Friday, 24 October 2014

Planning the revamped cottage garden

I have spent quite a few nights, planning the revamp of my area, the Cottage Garden in the Model Fruit Garden, and a few daylight hours weeding it and getting to know it close up, including measuring it up and drawing a plan.

The area consists of a formal garden on the left, with straighter lines, and an informal area with curving, fluid lines.

First thing, I sketched it out on a piece of paper. Well, more than one, as it is quite a sizeable area, so I first sketched the whole of it, then, as I started measuring, I needed further sketches of the details. With my sketches and a single tape measurer (it's better if you have two, one as the baseline and the other for the offsets, saves loads of time, or you can use string as the baseline) I started measuring.

The straighter lines were easily measured as offsets of the boundary lines along the main paths in the Model Fruit Garden, but for the more irregular shapes I had to triangulate: measuring the distance of one point from at least two other fixed ones (some of the triangulation lines can be seen by enlarging the picture below). I then transcribed all the measurements on graph paper, which also allowed me to double check that all the measurements fitted together.

The final plan of the Cottage Garden
The curved lines were the most difficult to measure and I was so grateful when I had the opportunity to have the Fruit Dept's intern with me to help with the measuring.

Once the map was drawn, I used tracing paper to draw the existing trees (in permanent green ink in the picture below) and to experiment with ideas on how to move shrubs and what to plant in which layout. While this is still very much work in progress, I have had the opportunity to discuss a first plan with my manager, and to amend it based on our discussion. While this is still very much work in progress, two main ideas have emerged clearly for me.

Second round of ideas for the Cottage Garden
First of all, I would like to use the square bed in the formal area as a little potager, with seasonal planting of interesting and decorative fruit and vegetables. I would like to structure it as a four year rotation space, with four areas, separated by short hedging. The central part of the bed is already planted with a Malus, so that will have to separated by hedging too, so as to accidentally damage the roots of the apple tree. After debating options with my colleagues, I decided I would like to use a box substitute for my hedges, as that would be rather educational and in keeping with the area's objectives. In fact, the spread of box blight (Cylindrocladium buxicola and Pseudonectria buxi) which causes dieback and bare patches, has encouraged exploration into alternative hedging and topiary plants - not that that would be a novelty, as over the centuries several plants have been used: from Hyssopus, to Santolina, Ilex creata or Myrtus communis. I would like to experiment with Lonicera nitida, which is suitable for both hedging and topiary - I like its graceful leaves and purple berries (when not clipped).
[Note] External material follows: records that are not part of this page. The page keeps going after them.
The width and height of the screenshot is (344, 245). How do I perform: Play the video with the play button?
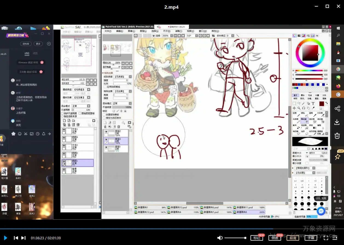point(5,238)
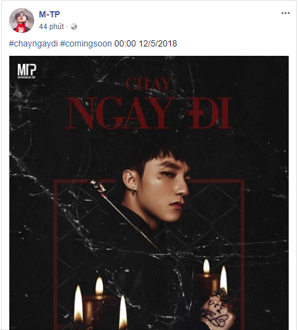This screenshot has height=330, width=298.
Task: Click the red CHẠY word on poster
Action: [148, 84]
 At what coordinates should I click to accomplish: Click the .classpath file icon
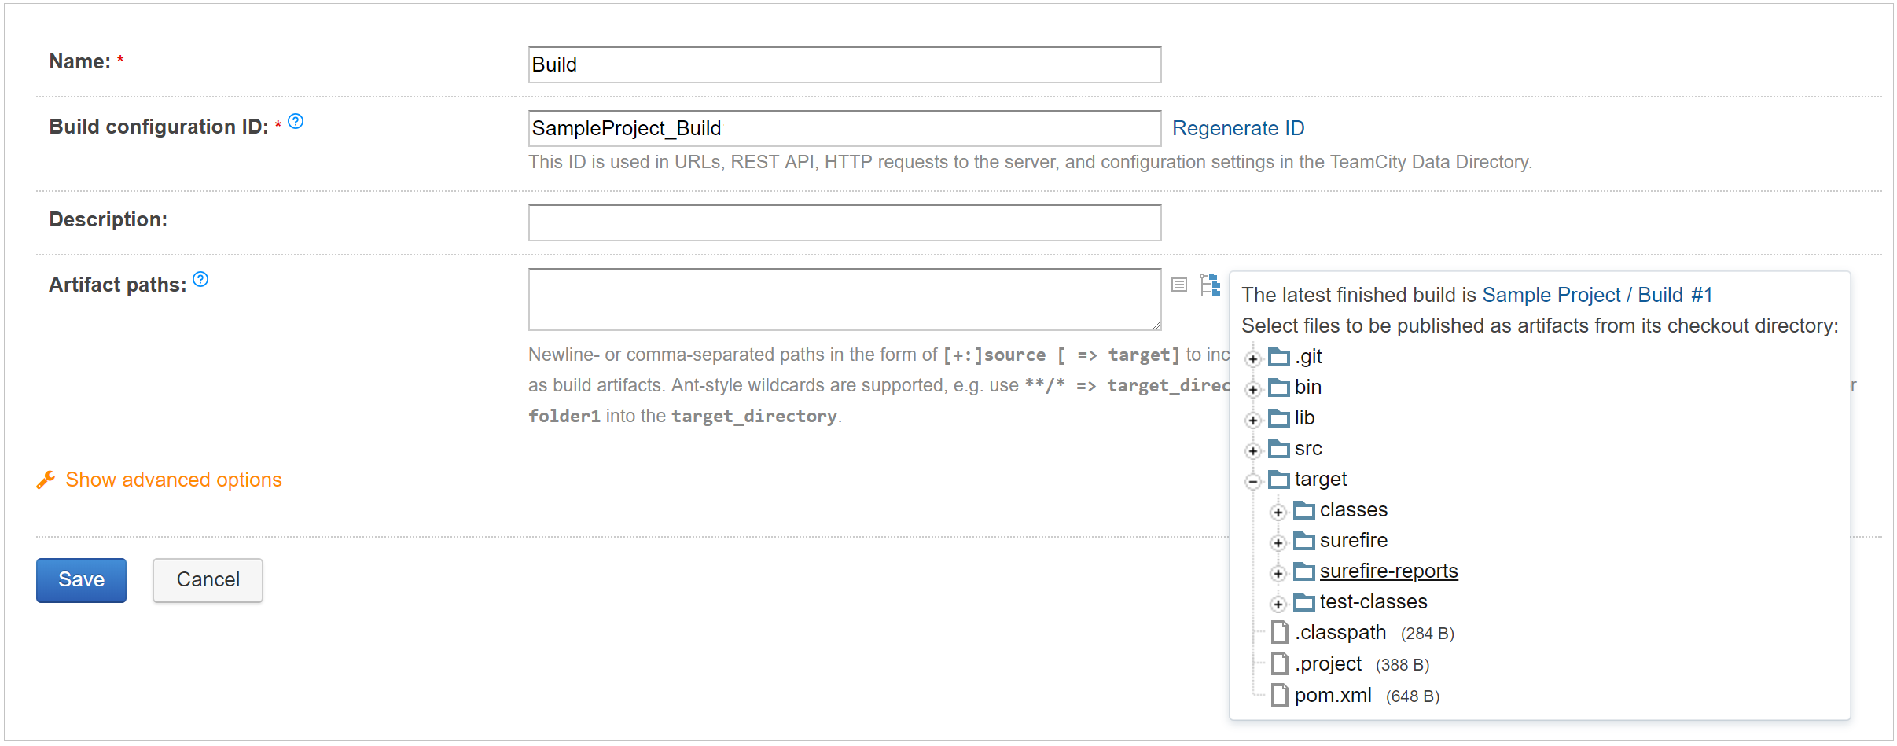[x=1280, y=632]
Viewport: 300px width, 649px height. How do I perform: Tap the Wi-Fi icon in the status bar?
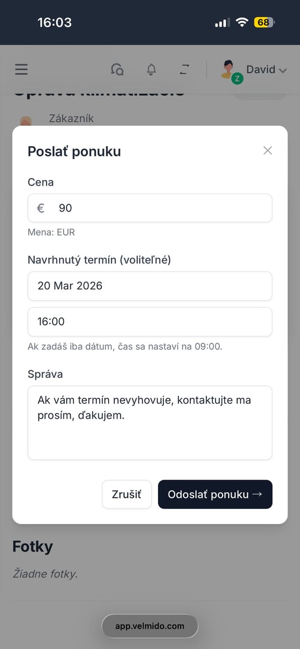[x=242, y=22]
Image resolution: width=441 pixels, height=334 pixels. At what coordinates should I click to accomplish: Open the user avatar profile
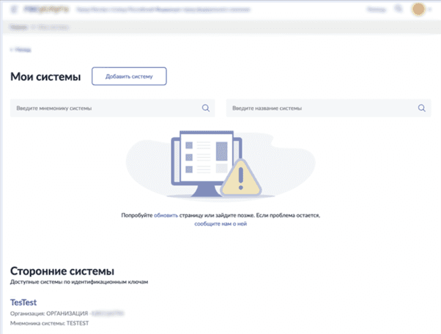pos(419,10)
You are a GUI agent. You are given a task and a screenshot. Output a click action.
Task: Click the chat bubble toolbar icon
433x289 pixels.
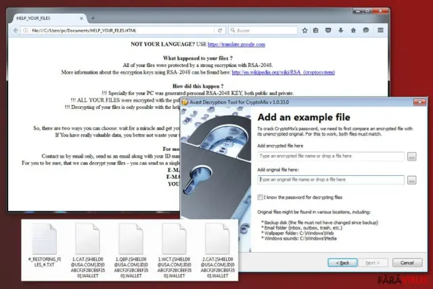point(366,30)
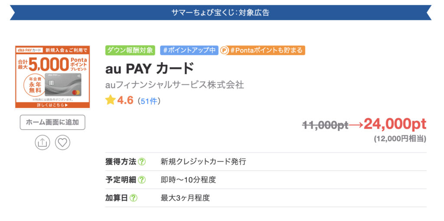Click the Ponta P circle icon
Screen dimensions: 444x221
(224, 51)

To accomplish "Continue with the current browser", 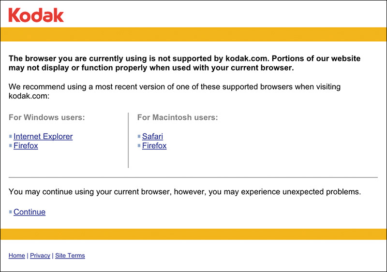I will [30, 212].
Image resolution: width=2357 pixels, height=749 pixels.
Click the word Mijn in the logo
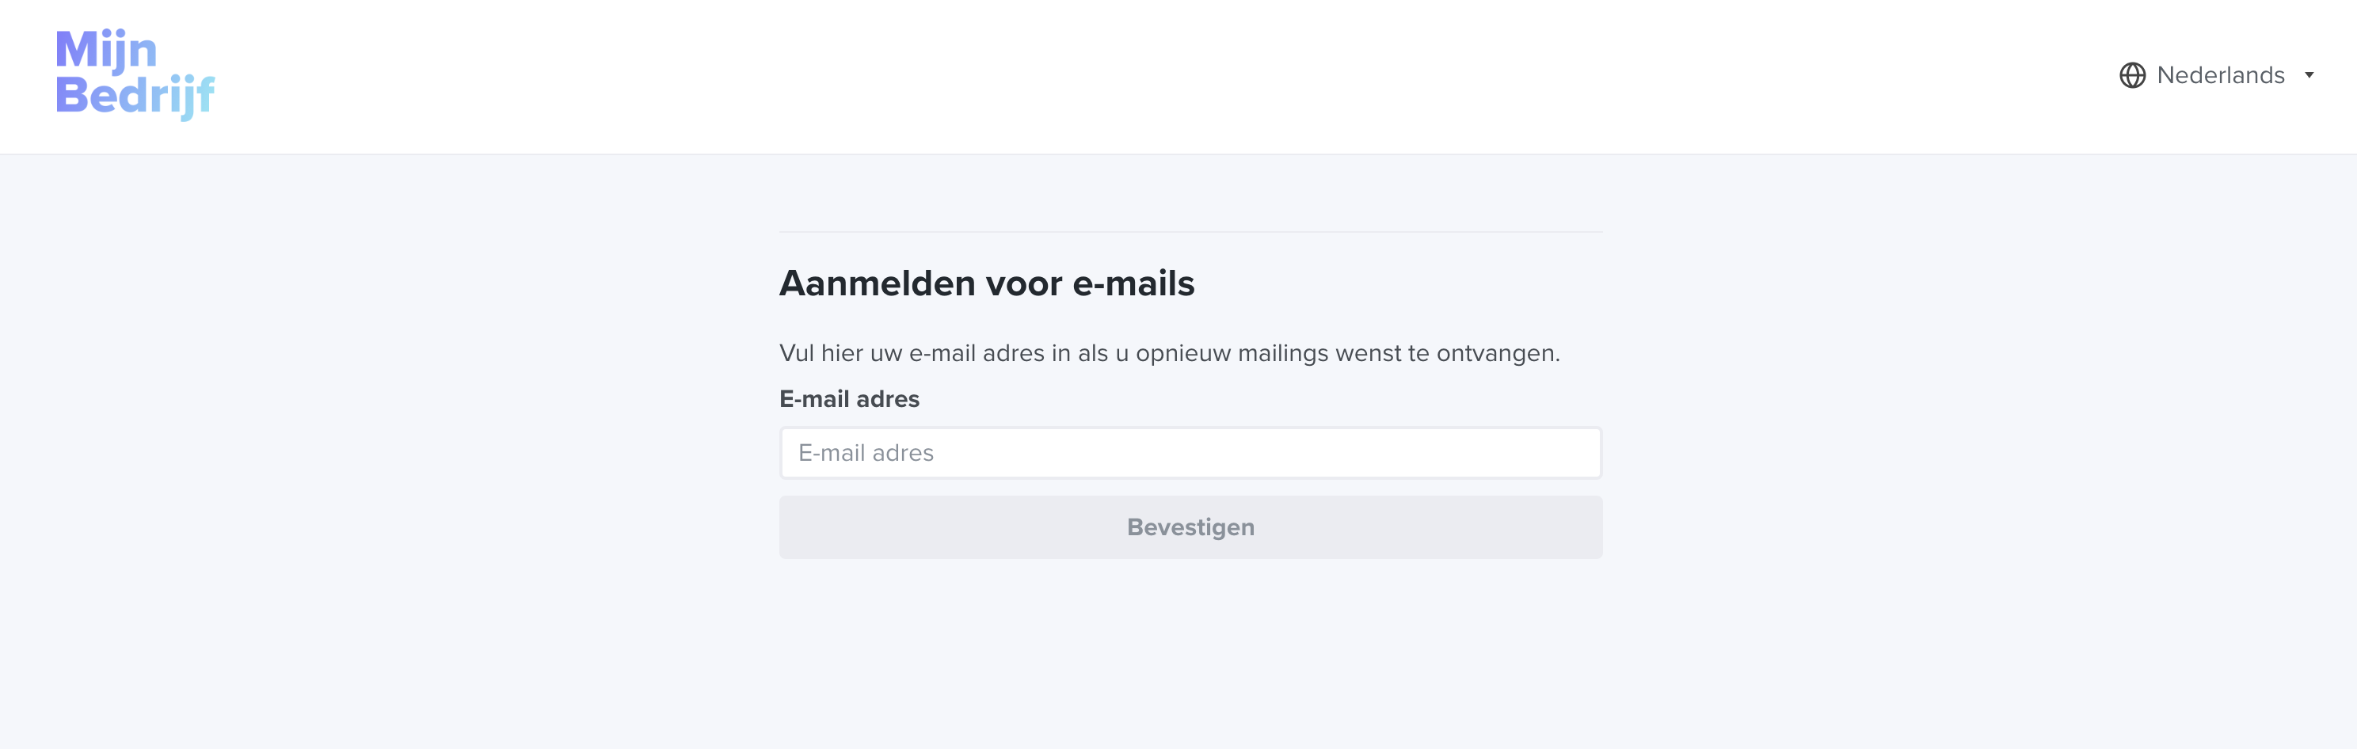pos(106,49)
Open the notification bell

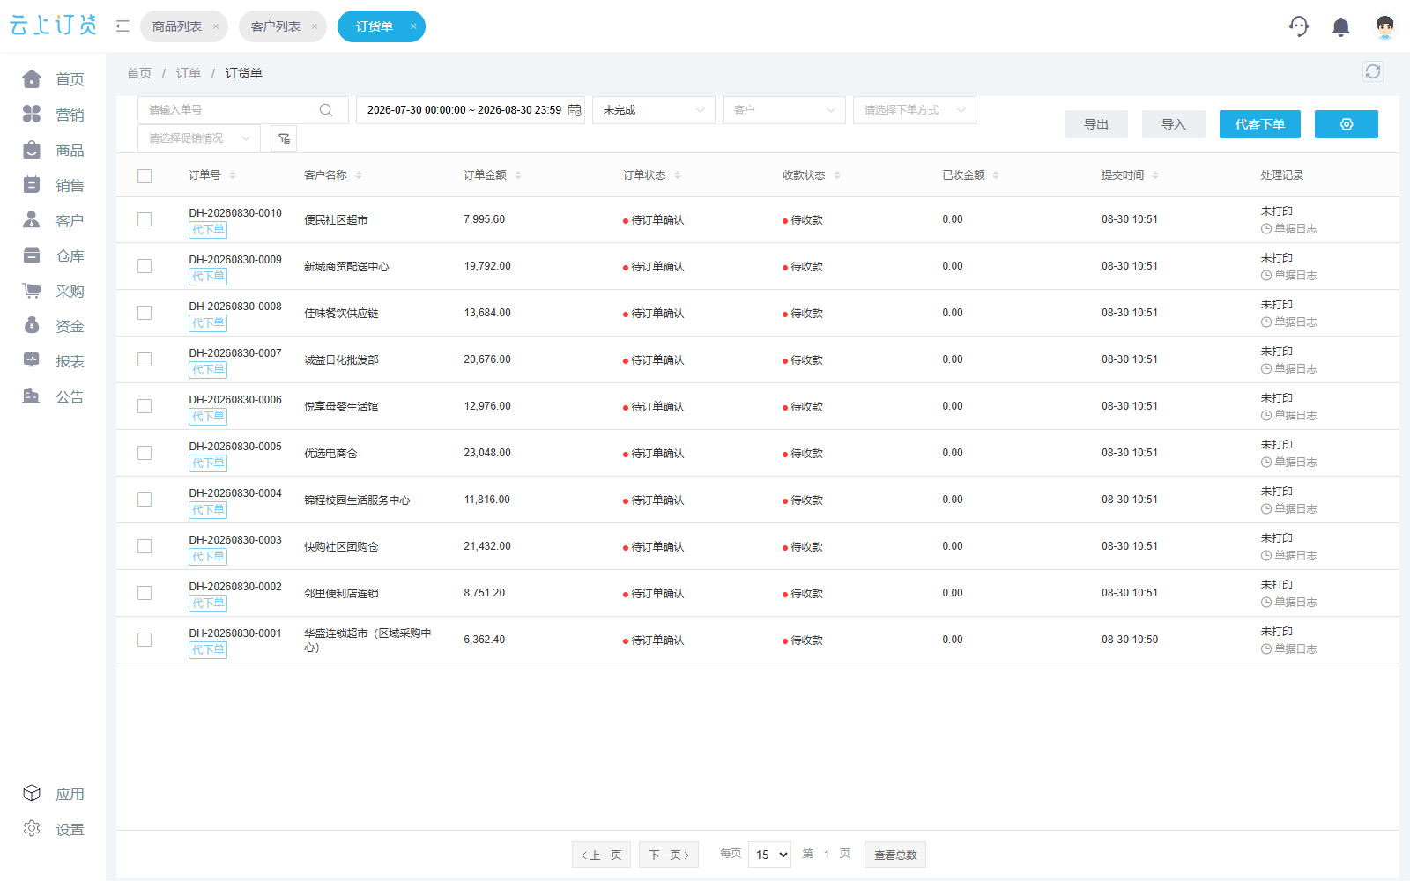click(1340, 26)
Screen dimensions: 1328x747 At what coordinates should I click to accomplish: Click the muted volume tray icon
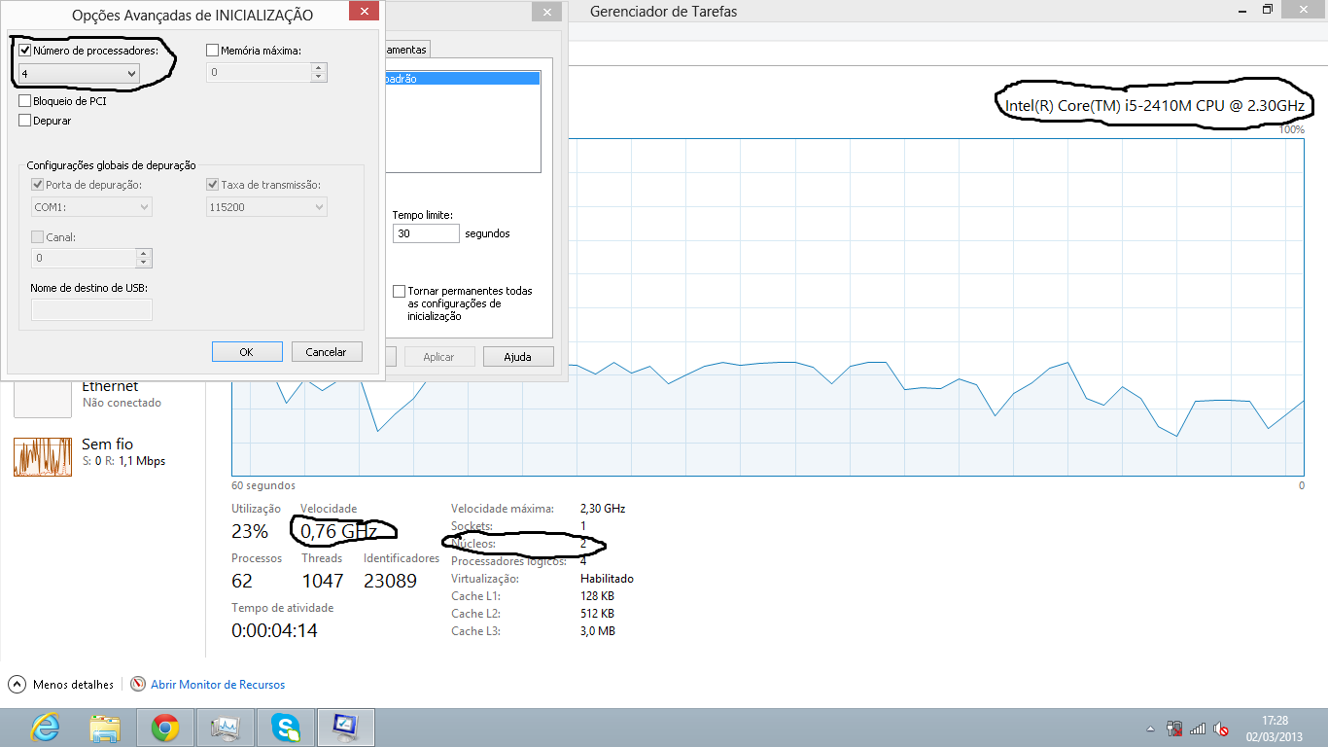1221,729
Also, I think a path should be dug across the informal area, to allow access to the three trees located in the middle of the bed and a closer experience of the planting for visitors. The jury is still out on this feature.

Next step is to draw up a list of plants suitable for shade, as this is mainly a shady area, due to the line of tall Carpinus planted just outside the area to the East, and the beautiful and sizeable trees in the Forage Garden to the West.